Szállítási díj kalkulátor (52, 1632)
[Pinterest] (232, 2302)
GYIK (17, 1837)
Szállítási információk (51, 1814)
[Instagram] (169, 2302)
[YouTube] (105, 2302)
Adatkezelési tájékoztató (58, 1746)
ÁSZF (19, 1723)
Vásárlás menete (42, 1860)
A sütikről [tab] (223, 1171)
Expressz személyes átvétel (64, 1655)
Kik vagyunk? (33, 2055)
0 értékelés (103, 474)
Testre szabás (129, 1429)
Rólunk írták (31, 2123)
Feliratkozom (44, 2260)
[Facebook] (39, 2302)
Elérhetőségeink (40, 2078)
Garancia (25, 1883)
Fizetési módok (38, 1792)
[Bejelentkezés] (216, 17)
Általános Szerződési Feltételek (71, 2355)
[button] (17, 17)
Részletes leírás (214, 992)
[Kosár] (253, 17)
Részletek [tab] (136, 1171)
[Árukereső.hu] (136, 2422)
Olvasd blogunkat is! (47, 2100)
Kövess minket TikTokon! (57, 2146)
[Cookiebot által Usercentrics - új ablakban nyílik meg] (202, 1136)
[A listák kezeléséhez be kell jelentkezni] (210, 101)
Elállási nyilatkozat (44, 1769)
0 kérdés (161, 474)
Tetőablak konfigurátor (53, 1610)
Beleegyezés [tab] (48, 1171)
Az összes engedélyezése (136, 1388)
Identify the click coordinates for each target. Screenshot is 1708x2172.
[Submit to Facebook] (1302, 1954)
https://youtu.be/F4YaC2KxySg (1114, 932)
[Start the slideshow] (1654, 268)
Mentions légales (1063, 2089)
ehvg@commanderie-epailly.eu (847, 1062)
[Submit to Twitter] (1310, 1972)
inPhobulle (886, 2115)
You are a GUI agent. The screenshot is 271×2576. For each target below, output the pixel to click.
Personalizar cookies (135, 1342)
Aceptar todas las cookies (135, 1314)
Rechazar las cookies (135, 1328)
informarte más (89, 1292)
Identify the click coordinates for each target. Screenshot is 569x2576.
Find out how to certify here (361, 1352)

* Directions for this task:
What is the number of lines in the data that include "cookies"? Respond with that number and no other text.

* Solved exercise:
3